--- DATASET EXCERPTS Enclosed Below ---

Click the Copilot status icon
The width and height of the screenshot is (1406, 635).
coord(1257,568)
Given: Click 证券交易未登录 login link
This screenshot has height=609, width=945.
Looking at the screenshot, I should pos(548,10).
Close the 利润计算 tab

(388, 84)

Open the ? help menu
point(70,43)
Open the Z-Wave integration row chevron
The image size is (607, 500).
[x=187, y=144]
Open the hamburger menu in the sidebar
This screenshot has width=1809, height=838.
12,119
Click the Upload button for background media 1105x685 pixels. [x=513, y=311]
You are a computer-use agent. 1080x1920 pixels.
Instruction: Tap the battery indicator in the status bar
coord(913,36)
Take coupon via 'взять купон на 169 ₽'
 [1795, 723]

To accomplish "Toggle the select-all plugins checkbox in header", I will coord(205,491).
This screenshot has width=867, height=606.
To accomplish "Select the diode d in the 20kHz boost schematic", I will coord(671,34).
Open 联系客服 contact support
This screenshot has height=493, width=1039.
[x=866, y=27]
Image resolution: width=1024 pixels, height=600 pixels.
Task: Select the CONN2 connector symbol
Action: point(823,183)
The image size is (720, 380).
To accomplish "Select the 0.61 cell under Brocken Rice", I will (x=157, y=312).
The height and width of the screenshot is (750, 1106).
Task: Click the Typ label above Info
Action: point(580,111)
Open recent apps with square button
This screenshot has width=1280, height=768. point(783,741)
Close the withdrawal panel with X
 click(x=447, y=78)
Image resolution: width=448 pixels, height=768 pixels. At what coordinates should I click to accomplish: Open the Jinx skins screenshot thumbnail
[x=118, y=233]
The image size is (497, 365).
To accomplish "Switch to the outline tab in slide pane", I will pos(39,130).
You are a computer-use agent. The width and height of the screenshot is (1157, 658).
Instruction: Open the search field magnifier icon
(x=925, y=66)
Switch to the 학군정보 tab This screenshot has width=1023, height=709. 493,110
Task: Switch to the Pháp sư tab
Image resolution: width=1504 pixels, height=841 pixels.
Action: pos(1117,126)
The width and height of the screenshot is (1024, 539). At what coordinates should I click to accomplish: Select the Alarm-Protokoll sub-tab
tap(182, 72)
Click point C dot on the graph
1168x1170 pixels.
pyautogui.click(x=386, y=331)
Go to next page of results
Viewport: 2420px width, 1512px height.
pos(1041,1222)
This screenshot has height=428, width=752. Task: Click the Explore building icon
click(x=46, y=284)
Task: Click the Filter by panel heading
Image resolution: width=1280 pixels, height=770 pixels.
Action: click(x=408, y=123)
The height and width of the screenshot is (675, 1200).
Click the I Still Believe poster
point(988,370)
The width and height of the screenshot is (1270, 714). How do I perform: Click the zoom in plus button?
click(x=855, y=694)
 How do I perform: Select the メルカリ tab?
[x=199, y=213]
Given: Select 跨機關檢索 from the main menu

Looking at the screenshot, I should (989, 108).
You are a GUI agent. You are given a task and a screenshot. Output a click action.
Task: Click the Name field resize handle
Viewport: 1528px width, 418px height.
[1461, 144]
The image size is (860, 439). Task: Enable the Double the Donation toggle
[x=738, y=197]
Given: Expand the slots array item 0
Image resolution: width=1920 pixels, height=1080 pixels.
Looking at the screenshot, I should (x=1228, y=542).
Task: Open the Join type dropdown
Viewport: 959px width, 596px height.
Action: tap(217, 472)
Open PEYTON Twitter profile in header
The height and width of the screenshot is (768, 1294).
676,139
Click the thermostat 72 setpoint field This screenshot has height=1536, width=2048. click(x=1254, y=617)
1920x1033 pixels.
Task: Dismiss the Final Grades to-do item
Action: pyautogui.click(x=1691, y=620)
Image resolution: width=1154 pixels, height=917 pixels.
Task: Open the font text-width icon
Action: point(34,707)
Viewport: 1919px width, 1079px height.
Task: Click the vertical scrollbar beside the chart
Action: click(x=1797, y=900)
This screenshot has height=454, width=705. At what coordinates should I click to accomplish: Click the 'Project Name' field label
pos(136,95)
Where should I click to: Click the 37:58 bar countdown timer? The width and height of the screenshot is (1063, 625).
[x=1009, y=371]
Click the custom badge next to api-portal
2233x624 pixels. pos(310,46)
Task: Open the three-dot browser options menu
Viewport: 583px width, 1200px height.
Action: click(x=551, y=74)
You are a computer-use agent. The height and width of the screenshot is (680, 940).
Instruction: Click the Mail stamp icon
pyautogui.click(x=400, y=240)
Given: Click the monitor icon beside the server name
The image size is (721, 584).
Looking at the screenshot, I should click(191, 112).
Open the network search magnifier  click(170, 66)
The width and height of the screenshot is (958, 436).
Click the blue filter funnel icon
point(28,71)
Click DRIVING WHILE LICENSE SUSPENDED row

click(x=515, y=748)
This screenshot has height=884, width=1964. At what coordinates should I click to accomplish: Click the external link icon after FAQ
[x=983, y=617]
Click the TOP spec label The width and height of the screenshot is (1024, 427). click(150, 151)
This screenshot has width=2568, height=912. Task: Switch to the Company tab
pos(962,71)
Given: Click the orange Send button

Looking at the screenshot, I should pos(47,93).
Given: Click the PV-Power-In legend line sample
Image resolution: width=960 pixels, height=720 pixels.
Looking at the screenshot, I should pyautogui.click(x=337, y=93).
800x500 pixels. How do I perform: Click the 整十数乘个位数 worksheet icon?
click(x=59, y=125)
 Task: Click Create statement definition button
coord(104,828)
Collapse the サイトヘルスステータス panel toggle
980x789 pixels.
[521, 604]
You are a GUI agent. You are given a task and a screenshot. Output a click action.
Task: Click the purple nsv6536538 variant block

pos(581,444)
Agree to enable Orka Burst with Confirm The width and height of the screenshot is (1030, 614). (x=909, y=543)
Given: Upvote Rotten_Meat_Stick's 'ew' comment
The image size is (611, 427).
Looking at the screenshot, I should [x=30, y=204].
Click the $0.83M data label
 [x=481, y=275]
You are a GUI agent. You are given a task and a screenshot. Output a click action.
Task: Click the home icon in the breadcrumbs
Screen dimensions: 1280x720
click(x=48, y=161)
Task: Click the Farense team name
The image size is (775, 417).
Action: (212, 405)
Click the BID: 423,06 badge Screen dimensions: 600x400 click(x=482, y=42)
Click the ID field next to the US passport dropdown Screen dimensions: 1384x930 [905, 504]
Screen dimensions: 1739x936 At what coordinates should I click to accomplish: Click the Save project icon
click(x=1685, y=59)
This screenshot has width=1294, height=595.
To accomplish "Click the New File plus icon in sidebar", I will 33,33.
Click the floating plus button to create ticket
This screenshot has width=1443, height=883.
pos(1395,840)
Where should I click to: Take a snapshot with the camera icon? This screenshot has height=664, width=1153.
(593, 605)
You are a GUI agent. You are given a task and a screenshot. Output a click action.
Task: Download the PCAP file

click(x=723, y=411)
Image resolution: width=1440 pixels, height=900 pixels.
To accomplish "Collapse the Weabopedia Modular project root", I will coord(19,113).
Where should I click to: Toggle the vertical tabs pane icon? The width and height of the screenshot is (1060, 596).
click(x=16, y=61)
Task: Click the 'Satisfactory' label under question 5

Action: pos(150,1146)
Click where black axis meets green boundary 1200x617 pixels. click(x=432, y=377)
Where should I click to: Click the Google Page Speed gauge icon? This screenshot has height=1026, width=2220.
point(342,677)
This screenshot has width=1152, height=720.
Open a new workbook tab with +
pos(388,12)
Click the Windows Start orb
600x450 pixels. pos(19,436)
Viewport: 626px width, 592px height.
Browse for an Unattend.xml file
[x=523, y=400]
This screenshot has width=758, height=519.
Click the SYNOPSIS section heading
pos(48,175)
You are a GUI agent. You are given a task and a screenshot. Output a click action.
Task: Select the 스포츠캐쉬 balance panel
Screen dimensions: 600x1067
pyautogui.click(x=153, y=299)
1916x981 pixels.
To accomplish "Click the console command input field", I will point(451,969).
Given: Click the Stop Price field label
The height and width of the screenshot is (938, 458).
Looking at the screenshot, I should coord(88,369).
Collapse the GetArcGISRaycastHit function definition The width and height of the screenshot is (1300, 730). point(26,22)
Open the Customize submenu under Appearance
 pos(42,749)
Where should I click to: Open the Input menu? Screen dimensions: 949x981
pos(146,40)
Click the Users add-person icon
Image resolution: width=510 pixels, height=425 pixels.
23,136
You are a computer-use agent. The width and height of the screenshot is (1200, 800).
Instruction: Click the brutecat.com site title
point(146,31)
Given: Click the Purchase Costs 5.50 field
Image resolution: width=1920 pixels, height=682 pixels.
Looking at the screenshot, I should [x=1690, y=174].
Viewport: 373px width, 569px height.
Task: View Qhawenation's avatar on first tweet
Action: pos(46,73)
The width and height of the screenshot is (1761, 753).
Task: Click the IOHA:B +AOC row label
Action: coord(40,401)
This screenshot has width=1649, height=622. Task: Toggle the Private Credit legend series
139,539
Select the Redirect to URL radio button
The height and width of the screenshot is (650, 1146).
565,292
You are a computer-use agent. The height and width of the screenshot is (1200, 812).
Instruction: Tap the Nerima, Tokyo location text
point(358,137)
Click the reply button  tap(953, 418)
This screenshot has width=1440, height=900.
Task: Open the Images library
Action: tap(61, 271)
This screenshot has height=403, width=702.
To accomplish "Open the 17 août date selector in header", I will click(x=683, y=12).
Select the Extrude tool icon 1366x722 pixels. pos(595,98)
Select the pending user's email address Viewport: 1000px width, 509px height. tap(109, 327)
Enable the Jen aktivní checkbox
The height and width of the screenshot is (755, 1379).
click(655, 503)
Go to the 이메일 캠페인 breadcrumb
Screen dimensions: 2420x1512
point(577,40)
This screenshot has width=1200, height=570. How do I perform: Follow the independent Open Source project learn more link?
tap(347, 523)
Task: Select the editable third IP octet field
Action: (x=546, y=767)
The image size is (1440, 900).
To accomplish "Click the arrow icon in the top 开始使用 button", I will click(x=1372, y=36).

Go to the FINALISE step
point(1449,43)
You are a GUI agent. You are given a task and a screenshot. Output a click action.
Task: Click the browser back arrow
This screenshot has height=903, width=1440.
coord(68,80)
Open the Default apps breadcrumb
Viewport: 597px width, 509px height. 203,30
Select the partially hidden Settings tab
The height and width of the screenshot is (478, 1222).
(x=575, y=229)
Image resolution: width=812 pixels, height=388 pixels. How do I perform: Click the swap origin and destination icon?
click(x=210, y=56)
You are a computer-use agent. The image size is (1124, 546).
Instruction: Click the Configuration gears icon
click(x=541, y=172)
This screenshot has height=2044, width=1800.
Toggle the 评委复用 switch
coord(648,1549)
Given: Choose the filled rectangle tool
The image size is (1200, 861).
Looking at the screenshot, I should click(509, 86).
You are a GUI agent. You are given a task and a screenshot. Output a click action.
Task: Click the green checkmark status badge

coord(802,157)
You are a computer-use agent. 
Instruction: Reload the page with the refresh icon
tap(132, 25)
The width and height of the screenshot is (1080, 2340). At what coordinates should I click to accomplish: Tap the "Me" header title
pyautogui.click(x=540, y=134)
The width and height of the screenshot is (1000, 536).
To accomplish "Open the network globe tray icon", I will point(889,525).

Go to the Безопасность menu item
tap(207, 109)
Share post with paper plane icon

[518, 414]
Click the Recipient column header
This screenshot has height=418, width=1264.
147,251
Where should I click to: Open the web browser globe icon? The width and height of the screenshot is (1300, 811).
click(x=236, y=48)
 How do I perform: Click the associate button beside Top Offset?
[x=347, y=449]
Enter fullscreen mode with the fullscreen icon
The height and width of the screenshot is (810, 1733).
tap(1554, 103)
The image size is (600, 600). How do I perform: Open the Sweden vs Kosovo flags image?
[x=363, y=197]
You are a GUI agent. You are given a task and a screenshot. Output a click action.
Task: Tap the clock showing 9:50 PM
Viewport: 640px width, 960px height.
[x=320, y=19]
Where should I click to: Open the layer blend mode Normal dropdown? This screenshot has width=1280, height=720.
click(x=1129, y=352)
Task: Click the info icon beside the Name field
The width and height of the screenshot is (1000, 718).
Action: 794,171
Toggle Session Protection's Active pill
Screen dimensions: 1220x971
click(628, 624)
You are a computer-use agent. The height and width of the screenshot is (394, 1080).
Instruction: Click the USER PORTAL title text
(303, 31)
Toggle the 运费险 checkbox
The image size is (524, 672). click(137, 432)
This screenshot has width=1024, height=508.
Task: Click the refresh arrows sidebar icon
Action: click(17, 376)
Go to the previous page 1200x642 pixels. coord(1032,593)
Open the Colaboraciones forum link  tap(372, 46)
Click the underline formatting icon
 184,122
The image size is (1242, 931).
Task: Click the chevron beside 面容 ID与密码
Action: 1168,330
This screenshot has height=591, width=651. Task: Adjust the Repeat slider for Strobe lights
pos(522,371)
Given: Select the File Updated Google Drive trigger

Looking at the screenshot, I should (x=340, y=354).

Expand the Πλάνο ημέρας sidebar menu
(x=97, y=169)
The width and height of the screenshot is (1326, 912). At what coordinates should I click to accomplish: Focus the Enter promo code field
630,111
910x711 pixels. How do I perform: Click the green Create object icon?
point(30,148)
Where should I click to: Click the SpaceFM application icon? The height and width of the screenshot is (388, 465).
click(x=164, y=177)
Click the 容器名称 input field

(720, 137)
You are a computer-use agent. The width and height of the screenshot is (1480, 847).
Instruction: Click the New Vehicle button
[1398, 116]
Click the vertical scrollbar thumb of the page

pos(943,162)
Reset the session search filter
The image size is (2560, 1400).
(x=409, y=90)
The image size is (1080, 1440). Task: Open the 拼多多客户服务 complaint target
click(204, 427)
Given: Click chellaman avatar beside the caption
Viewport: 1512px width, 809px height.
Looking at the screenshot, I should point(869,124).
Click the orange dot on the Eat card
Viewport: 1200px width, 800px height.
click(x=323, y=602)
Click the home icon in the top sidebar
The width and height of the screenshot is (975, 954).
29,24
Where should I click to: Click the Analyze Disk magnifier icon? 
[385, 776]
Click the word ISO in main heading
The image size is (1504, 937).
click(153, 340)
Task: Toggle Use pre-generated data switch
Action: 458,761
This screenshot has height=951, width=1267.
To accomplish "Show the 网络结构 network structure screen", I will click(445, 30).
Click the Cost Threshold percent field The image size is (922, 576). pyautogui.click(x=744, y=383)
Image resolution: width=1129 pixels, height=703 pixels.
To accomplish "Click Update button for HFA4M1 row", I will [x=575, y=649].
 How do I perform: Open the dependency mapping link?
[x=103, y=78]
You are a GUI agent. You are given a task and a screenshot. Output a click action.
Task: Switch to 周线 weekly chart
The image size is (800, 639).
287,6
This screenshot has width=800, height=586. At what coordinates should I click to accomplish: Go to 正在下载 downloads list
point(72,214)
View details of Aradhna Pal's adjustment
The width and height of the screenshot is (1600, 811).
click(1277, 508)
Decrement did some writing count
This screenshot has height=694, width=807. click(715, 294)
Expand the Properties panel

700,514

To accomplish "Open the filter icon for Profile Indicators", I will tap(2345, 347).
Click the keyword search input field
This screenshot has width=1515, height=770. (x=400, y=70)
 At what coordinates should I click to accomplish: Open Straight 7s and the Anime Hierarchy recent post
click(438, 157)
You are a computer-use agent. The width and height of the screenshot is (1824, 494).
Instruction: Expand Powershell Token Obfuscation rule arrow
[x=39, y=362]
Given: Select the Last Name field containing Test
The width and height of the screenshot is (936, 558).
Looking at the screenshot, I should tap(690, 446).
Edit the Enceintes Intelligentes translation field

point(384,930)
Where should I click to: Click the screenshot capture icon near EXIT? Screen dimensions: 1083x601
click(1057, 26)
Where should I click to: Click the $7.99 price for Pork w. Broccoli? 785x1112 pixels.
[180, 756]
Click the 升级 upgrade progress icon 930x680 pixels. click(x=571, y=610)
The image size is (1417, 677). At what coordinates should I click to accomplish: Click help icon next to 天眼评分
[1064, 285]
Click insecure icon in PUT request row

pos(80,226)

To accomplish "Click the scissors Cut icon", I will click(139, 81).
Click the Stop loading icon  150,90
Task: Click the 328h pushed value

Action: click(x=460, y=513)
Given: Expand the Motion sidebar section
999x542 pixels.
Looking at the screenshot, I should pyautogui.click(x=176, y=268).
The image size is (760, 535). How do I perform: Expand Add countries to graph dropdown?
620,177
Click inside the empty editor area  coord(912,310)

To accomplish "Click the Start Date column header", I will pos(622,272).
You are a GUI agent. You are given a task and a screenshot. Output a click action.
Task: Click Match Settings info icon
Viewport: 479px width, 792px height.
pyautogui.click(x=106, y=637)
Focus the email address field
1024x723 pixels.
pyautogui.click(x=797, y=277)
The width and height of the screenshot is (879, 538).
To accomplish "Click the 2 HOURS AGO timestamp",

--- End of Enclosed DATASET EXCERPTS ---

**EXERCISE GOAL:** Find and copy each line above that includes the string "Settings".

**RESULT BELOW:**
Select the partially hidden Settings tab
Task: Click Match Settings info icon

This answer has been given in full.